Here, as at Thebes and Memphis, the tombs of the Egyptians are met
with only amongst the sands and the parched rocks. The great ancestral
people, who would have shuddered at our black trees, and the
corruption of the damp graves, liked to place its embalmed dead in the
midst of this luminous, changeless splendour of death, which men call
the desert.
*****
And what is this now that is happening in the holy neighbourhood of
unhappy Osiris? A troupe of donkeys, belaboured by Bedouin drivers, is
being driven in the direction of the adjacent temple, dedicated to the
god by Seti! The luncheon no doubt is over and the band about to
depart, sharp to the appointed hour of the programme. Let us watch
them from a prudent distance.
To be brief, they all mount into their saddles, these Cooks and
Cookesses, and opening, not without a conscious air of majesty, their
white cotton parasols, take themselves off in the direction of the
Nile. They disappear and the place belongs to us.
When we venture at last to return to the first sanctuary, where they
had lunched their fill in the shade, the guardians are busy clearing
away the leavings and the dirty paper. And they pack the dubious
crockery, which will be required for to-morrow's luncheon, into large
chests on which may be read in large letters of glory the names of the
veritable sovereigns of modern Egypt: "Thomas Cook & Son (Egypt
Ltd.)."
All this happily ends with the first hypostyle.
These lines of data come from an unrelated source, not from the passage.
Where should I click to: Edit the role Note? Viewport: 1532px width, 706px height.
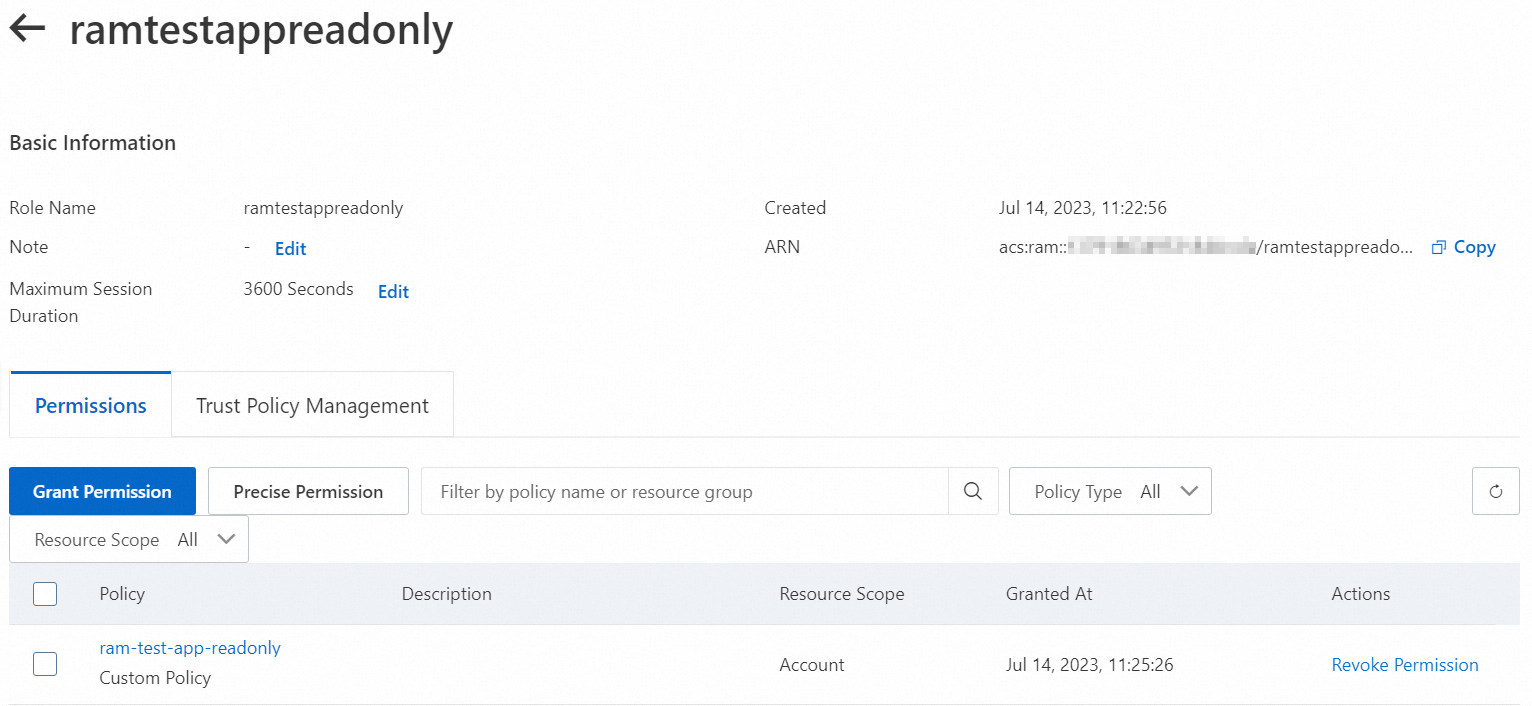(x=291, y=249)
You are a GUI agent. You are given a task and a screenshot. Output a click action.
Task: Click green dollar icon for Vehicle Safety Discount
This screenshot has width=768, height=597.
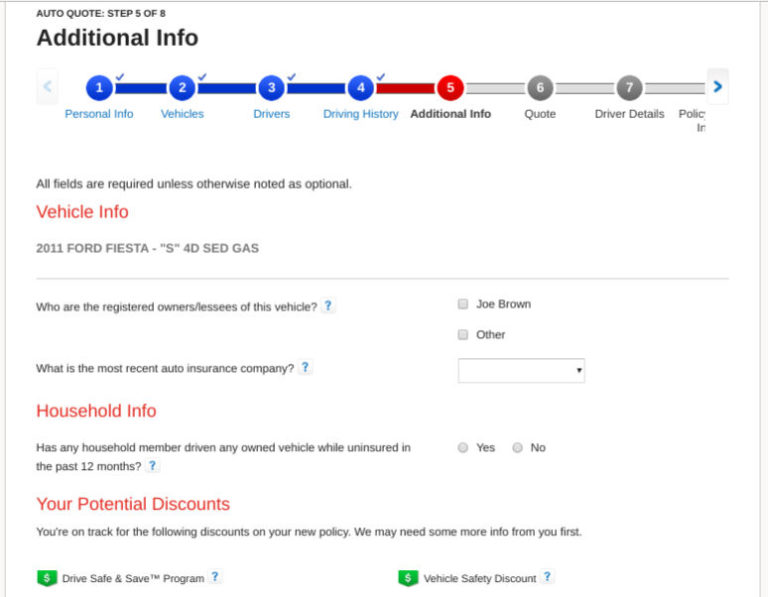(407, 578)
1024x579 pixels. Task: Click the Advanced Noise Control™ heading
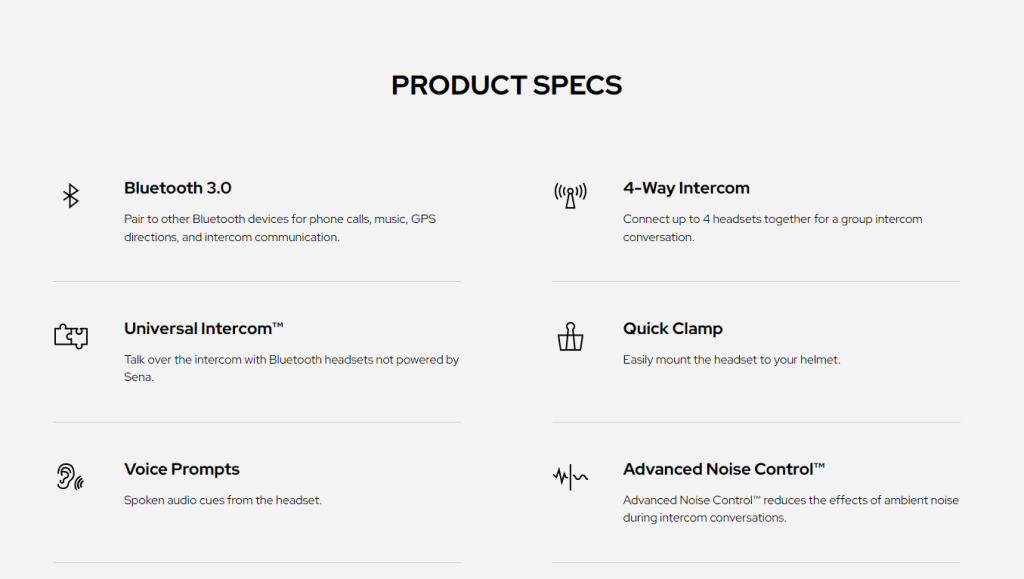coord(724,469)
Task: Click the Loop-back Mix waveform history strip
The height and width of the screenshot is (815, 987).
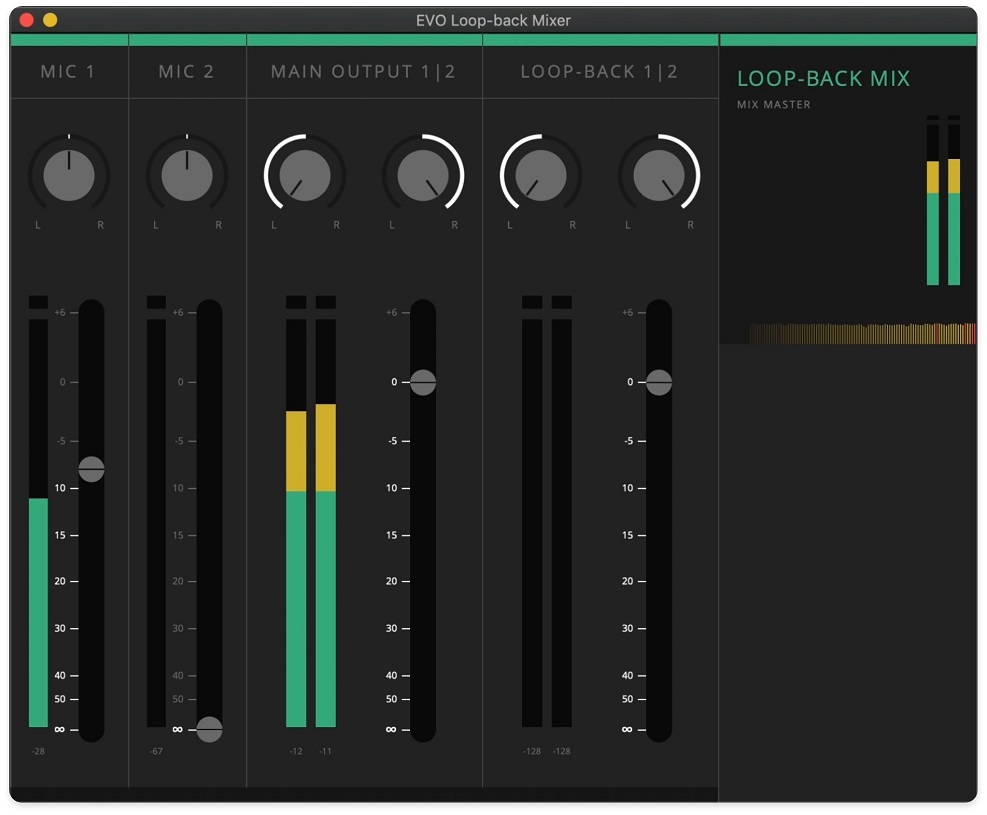Action: [862, 334]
Nothing dishonours the
halls of the interior, where silence has again descended, the vast
silence of the noon of the desert.
In the reign of the Emperor Tiberius, men already marvelled at this
temple, as at a relic of the most distant and nebulous past. The
geographer Strabo wrote in those days: "It is an admirable palace
built in the fashion of the Labyrinth save that it has fewer
galleries." There are galleries enough however, and one can readily
lose oneself in its mazy turnings. Seven chapels, consecrated to
Osiris and to different gods and goddesses of his suite; seven vaulted
chambers; seven doors for the processions of kings and multitudes;
and, at the sides, numberless halls, corridors, secondary chapels,
dark chambers and hidden doorways. That very primitive column,
suggestive of reeds, which is called in architecture the "plant
column" and resembles a monstrous stem of papyrus, rises here in a
thick forest, to support the stones of the blue ceilings, which are
strewn with stars, in the likeness of the sky of this country. In many
cases these stones are missing and leave large openings on to the real
sky above. Their massiveness, which one might have thought would
secure them an endless duration, has availed them nothing; the sun of
so many centuries has cracked them, and their own weight, then, has
brought them headlong to the ground.